[C++] Implement support for using selection vectors in scalar aggregate function kernels
The aggregate kernels don't support mask (the result of a filter). Add the the following method to AggregateFunction.
virtual Status ConsumeWithFilter(const Array& input, const Array& mask, void* state) const = 0;
The goal is to add support for AST similar to:
SELECT AGG(x) FROM table WHERE pred;
Reporter: Francois Saint-Jacques / @fsaintjacques
Related issues:
Note: This issue was originally created as ARROW-5005. Please see the migration documentation for further details.
Ben Kietzman / @bkietz:
Should this be added to UnaryKernel/BinaryKernel as CallMasked or so? It seems like it might be generally useful and fairly straightforward to provide a naive default impl
Francois Saint-Jacques / @fsaintjacques: The default implementation could work for some operations by using Take, but it's preferable to have each aggregate provide a native implementation. Note that masking is not just applicable to aggregates.
Wes McKinney / @wesm: @bkietz the use of filters to improve performance is fairly specific to each class of kernels – it is especially impactful in the case of aggregates. I do not think we should generalize prematurely in this case
Wes McKinney / @wesm:
I believe the best approach right now is to use selection vectors for this (see arrow::compute::ExecBatch::selection_vector)
Niranda Perera / @nirandaperera:
I will take this up. From what I understand, we need to enable masked scalar aggregates using the ExecBatch::selection_vector.
I have a couple of questions.
- Where/ at what point would the selection_vector be set to an ExecBatch?
- Should I change the kernels in aggregate_* files, so that they are selection-vector-aware, or should we manage those as separate implementations?
Todd Farmer / @toddfarmer: This issue was last updated over 90 days ago, which may be an indication it is no longer being actively worked. To better reflect the current state, the issue is being unassigned.

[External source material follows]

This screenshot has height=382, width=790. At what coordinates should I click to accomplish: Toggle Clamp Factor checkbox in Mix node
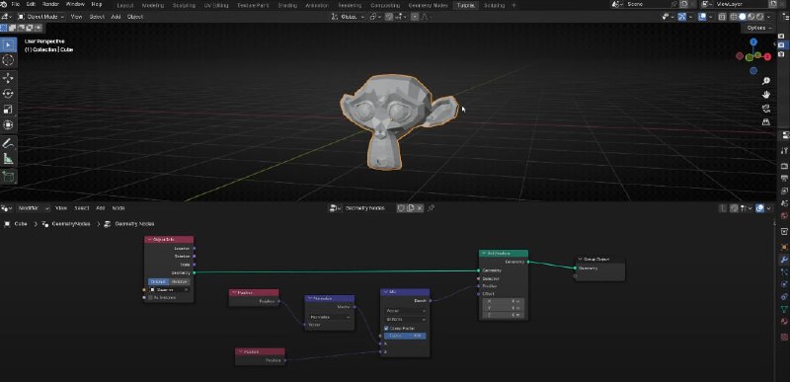386,328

Please feel free to re-take assignment of the issue if it is being actively worked, or if you plan to start that work soon.
This issue has been marked as stale because it has had no activity in the past 365 days. Please remove the stale label or comment below, or this issue will be closed in 14 days. If this improvement is still desired but has no current owner, please add the 'Status: needs champion' label.